Awesome
Bohr-DB
Discrete types for your orbit-dbs.
Installation
$ pnpm add @constl/bohr-db
Introduction
Bohr-DB brings both TypeScript and runtime-checked types to your orbit-db databases, so that you can be sure that you'll only receive values that correspond to your specified data schema.
Borh-DB uses AJV to check for data validity behind the scenes. It wraps around existing orbit-db databases with a proxy, so you can use typed Borh-DB databases as a drop-in and type-safe replacement for the original orbit-db databases in your code.
Note: KeyValue
also offers the additional property .allAsJSON()
, which returns a key, value object instead of a list of entries.
Why is it called Bohr-DB?
...because now your orbits can only take on deterministic values.
Support
Borh-DB currently supports the orbit-db KeyValue
, as well as the Feed
, Set
and OrderedKeyValue
databases from @constl/orbit-db-kuiper
. Pull requests for additional db types are of course welcome!
Examples
Below are a few examples of bohr-db
with KeyValue
and Set
databases. See the test folder for examples with other orbit-db database types.
Set
As simple example with Set
:
import { createOrbit } from "@orbitdb/core";
import { registerAll } from "@constl/orbit-db-kuiper";
import { typedSet } from "@constl/bohr-db";
// Register orbit-db-kuiper database types. IMPORTANT - must call before creating orbit instance !
registerAll();
const orbit = await createOrbit({ ipfs })
const db = await orbit.open({ type: "set" });
const typedDB = typedSet({
db,
schema: numericSchema,
}); // Is exactly the same as `db`, but now type-safe
console.log(typedDB.type) // "set"
// Add valid values
await typedDB.add(1);
await typedDB.add(2);
const all = await typedDB.all(); // [1, 2]
// Invalid values are not added
await typedDB.add("not a number") // throws both TypeScript and runtime errors !
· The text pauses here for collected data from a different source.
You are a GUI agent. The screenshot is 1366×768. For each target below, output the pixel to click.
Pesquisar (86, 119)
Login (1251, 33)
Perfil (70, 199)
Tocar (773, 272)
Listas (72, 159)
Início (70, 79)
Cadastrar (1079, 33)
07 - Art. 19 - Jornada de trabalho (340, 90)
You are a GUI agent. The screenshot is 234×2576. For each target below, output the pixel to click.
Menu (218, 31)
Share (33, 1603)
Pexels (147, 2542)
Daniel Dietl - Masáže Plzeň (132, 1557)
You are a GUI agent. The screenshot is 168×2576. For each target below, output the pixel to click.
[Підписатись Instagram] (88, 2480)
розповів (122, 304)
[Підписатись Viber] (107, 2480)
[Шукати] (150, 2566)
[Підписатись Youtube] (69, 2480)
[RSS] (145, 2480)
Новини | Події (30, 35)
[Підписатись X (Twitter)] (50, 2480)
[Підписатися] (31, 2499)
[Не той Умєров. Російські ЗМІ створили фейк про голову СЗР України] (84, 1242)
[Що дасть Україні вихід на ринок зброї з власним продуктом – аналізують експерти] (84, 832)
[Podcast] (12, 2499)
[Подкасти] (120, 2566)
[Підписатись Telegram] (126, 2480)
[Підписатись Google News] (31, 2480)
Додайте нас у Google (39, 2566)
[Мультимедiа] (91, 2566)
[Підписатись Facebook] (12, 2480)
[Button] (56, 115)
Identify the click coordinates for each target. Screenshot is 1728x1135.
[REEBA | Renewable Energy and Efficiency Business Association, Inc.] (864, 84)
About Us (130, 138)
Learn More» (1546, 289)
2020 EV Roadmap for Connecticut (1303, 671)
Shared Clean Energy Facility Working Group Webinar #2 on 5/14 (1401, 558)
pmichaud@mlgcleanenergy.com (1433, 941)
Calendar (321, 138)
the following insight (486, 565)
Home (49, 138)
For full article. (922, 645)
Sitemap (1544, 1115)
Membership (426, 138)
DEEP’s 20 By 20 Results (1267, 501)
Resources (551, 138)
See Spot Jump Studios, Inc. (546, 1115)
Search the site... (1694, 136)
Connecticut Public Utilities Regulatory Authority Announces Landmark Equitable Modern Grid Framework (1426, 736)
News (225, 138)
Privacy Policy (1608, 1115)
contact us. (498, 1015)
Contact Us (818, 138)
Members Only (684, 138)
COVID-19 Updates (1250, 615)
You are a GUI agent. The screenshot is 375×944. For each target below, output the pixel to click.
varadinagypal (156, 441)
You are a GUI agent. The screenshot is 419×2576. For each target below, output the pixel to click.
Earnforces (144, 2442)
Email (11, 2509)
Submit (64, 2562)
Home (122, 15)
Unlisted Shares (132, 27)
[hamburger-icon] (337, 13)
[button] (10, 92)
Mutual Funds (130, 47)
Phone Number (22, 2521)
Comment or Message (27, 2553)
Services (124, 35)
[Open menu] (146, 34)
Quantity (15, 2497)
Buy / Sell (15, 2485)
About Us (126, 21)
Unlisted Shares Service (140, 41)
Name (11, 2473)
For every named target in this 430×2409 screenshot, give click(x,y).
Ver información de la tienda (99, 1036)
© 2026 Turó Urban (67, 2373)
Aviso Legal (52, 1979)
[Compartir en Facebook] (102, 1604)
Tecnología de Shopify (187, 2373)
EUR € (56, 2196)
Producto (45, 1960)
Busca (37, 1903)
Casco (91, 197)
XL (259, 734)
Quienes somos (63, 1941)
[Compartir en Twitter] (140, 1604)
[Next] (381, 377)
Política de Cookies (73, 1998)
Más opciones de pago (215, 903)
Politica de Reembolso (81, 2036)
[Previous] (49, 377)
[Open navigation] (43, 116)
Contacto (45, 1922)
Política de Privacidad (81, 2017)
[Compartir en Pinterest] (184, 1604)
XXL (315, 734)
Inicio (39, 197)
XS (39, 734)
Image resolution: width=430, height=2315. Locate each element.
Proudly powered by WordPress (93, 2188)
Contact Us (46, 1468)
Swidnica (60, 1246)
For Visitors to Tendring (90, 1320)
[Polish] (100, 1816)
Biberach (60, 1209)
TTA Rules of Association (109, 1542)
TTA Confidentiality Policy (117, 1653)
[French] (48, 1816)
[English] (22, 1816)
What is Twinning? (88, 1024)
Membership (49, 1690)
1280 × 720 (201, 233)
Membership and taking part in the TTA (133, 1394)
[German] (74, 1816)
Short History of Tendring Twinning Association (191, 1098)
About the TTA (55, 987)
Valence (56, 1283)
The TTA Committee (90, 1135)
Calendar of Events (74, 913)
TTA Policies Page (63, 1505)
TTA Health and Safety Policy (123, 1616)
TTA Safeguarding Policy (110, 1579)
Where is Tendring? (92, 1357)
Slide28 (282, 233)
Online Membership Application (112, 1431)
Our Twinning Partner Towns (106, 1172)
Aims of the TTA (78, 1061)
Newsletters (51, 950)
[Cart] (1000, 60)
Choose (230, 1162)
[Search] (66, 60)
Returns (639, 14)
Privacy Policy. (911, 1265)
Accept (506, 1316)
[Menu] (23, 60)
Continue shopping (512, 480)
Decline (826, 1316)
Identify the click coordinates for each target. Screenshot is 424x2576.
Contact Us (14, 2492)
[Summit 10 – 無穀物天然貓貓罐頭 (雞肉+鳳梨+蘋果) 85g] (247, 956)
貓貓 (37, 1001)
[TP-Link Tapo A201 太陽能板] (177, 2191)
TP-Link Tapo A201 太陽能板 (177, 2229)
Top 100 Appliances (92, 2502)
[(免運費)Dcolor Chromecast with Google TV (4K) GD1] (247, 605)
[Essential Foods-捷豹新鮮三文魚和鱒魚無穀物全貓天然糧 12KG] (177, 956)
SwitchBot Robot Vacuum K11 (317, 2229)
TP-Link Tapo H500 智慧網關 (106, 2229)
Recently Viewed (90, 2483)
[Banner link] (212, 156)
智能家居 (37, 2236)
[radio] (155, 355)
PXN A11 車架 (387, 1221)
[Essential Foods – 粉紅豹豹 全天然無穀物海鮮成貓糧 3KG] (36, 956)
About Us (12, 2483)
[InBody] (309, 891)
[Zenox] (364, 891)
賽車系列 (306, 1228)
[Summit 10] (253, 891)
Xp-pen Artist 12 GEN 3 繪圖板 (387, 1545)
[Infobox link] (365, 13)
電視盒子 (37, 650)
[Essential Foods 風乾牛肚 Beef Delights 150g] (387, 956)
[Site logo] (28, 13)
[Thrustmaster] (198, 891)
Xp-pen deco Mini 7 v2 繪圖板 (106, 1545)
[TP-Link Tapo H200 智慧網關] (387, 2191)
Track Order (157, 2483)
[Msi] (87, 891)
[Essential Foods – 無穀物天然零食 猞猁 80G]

// Even invalid values somehow added to the log (already present, or received from a peer) will not appear in the data
// Force write invalid value to underlying orbit-db database
await db.add("not a number");
await typedDB.all() // Yay !! Still [1, 2]
Any ajv
schema can be used, for more complex data types:
type structure = {
a: number;
b?: string;
};
const objectSchema: JSONSchemaType<structure> = {
type: "object",
properties: {
a: { type: "number" },
b: { type: "string", nullable: true },
},
required: ["a"],
};
const db = await orbit.open({ type: "set" });
const typedDB = typedSet({
db,
schema: objectSchema,
});
// Valid data
await typedDB.add({ a: 1, b: "c" });
// Error !!
await typedDB.add({ a: 1, b: 2 });
KeyValue
A more complex example with KeyValue
:
import { typedKeyValue } from "@constl/bohr-db";
type structure = { a: number, b: { c: string, d?: number } };
const schema: JSONSchemaType<Partial<structure>> = {
type: "object",
properties: {
a: { type: "number", nullable: true },
b: {
type: "object",
properties: {
c: { type: "string" },
d: { type: "number", nullable: true}
}
nullable: true,
required: []
}
},
required: [],
};
const db = await orbit.open({ type: "keyvalue" });
const typedDB = typedKeyValue({
db,
schema: objectSchema,
});
// Add valid data
await typedDB.put("a", 1);
await typedDB.put("b", { c: 1, d: "e" });
const values = await typedDB.allAsJSON();
// Invalid data
await typedDB.put("a", "text") // Error !!